つぎはコレ読みたい ~コージーミステリ三昧~

果てしない積読山脈をじりじりと登攀中。未訳作品中心に、自分が読みたい本、みんなに読んでほしい本を紹介しています。

気になる新刊 ~2017年10月(その2)~

 

Mrs. Jeffries and the Three Wise Women (A Victorian Mystery)

Mrs. Jeffries and the Three Wise Women (A Victorian Mystery)

 

 

『Mrs. Jeffries and the Three Wise Women』 by Emily Brightwell

シリーズ名:Mrs. Jeffries #36

カテゴリ:家政婦、ビクトリアン

 

 アッパー・エドモントンの住人たちにとってはホリデーシーズンもいろんな意味で忙しい。ガイ・フォークス・ナイトを祝うパーティー席上でほかのゲストたちを侮辱したクリストファー・ギラニーが、祭りの花火の騒ぎに紛れて撃ち殺された。はじめは強盗のしわざと思われたものの、難航する捜査の指揮をまかされたのが、ほかでもないウィザースプーン警部補だ。クリスマス休暇を台無しにしてはたいへん、と今回もみんなの力を合わせます。

 

東京創元社の〈家政婦は名探偵〉シリーズ、あちらではもう36冊目ですってよ!(笑)

ぜひとも翻訳のほうも次々と出していただきたいものです。テレビシリーズの『ダウントンアビー』や、〈貧乏お嬢さま〉シリーズとはまた違う階級の人たちの暮らしぶりも興味深い、楽しいシリーズですものね。

 

期待度:★★★

 

 

The Quiche and the Dead (A Pie Town Mystery)

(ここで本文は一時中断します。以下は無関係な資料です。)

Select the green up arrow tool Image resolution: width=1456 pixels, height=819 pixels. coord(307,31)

The Quiche and the Dead (A Pie Town Mystery)

 

 

『The Quiche and the Dead』 by Kirsten Weiss

シリーズ名:Pie Town Mystery #1

カテゴリ:パイショップ、レシピ付き

 

 婚約者とともにカリフォルニアの小さな町で新たな人生を歩み始めるはずだったヴァレンタイン・ハリスだが、わずか5か月で婚約者は去ってしまった。それでも、少なくともパイショップを開くという夢だけは叶えたわけだが、ある日、店内でパイを食べた常連客が突然死! 死因が毒殺だというので疑われたヴァレンタインと助手のシャーリーンは……。

 

 Kirsten Weissはファンタジー~スピリチュアルよりのミステリーをたくさん書いている作家。でもこのシリーズはそういう超常現象的な要素はないみたいで、ごく普通のコージーっぽいです。

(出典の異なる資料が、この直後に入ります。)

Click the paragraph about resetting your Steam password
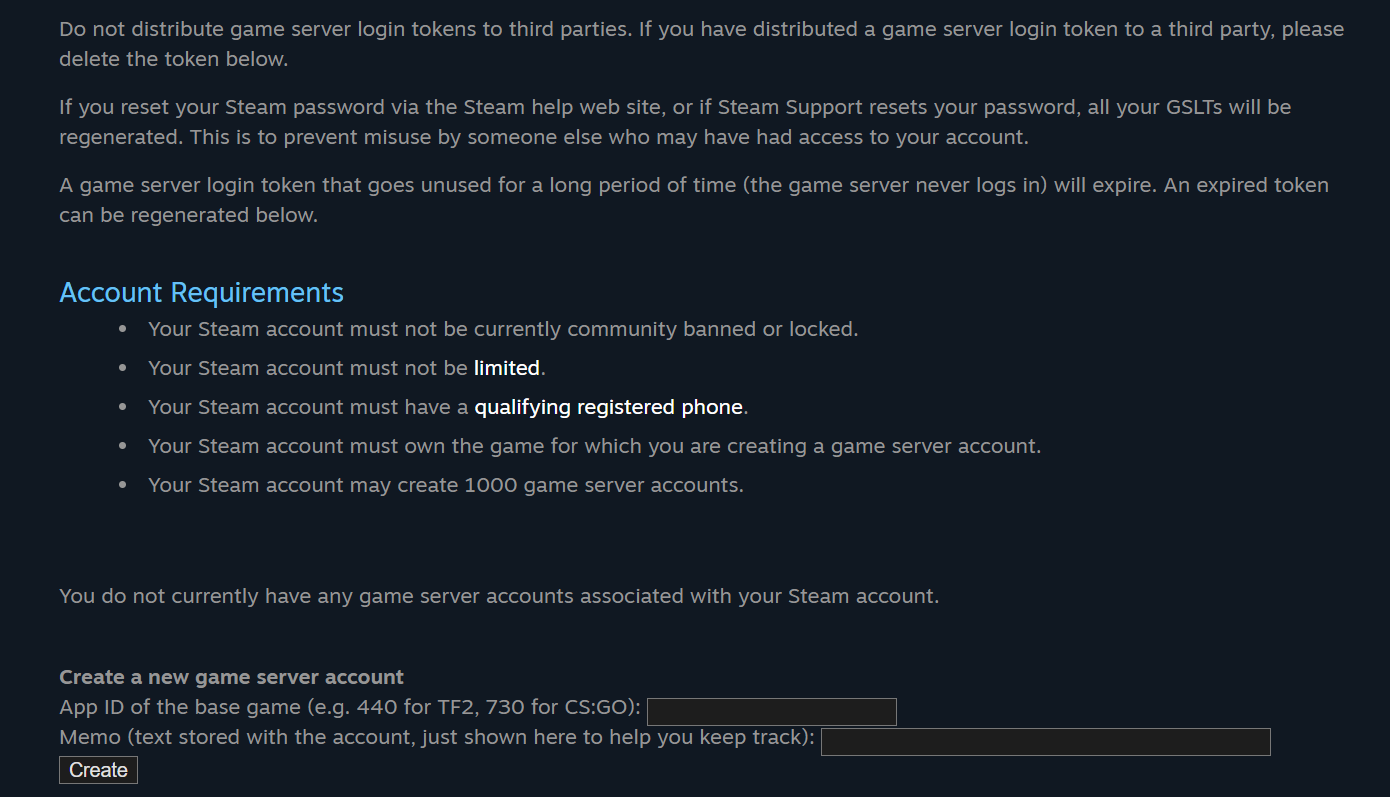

 主人公のヴァルことヴァレンタインはまだ若いようですが、パイ生地担当のシャーリーンはなんと70代! 親子というより孫娘とおばあちゃんみたいな二人がどんな探偵コンビになるのか、気になります!

 

期待度:★★★★

 

 

The Secret, Book & Scone Society

The Secret, Book & Scone Society

 

 

『The Secret, Book & Scone Society』 by Ellery Adams

シリーズ名:Secret, Book & Scone Society #1

カテゴリ:書店、リゾート地

 

 ミラクル・スプリングスに集まる観光客が求めているのは、天然温泉や五つ星レストラン、有名スパリゾートで疲れをいやすこと。もしもそのどれもがうまく効いてくれなかったら――〈ミラクル・ブックス〉へどうぞ。ベーカリー直送の特製スコーンといっしょに本の話をすれば、店主のノラがあなたにぴったりの本を勧めてくれます。

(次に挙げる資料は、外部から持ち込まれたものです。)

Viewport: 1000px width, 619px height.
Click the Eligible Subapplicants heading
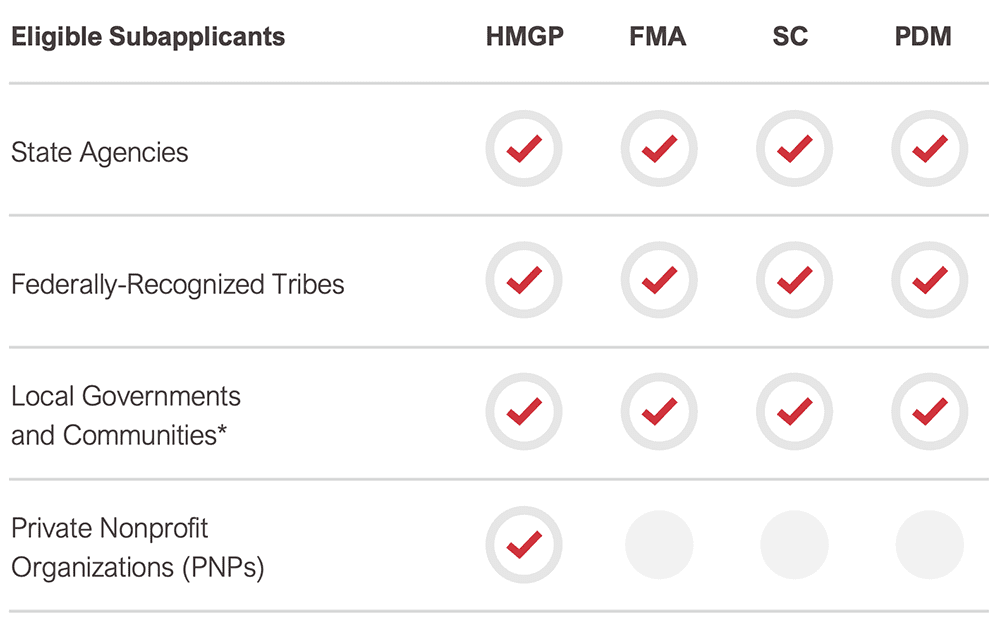pyautogui.click(x=148, y=37)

 ところが、そんな客のひとりが予約時間をまえに事故死をとげると、ノラは自助グループ〈秘密と本とスコーンと〉のメンバーに呼びかけ、真相解明にむかって動き出す。

 

『文学効能辞典』を地で行くような書店が舞台。〈秘密と本とスコーンと〉のメンバーはみんな、かつて心に傷を負い、それぞれの暗い秘密を分かち合った仲間たち。犯人捜しで協力するうちに信頼や自信を取り戻していく。失意と再生の物語でもあるようで、女同士の友情の危うさと心強さが味わえそう。

 町の名前も店の名前もミラクルとついているように、どうやらこのスコーンにはミラクルなトッピングがしてあるみたいですよ……。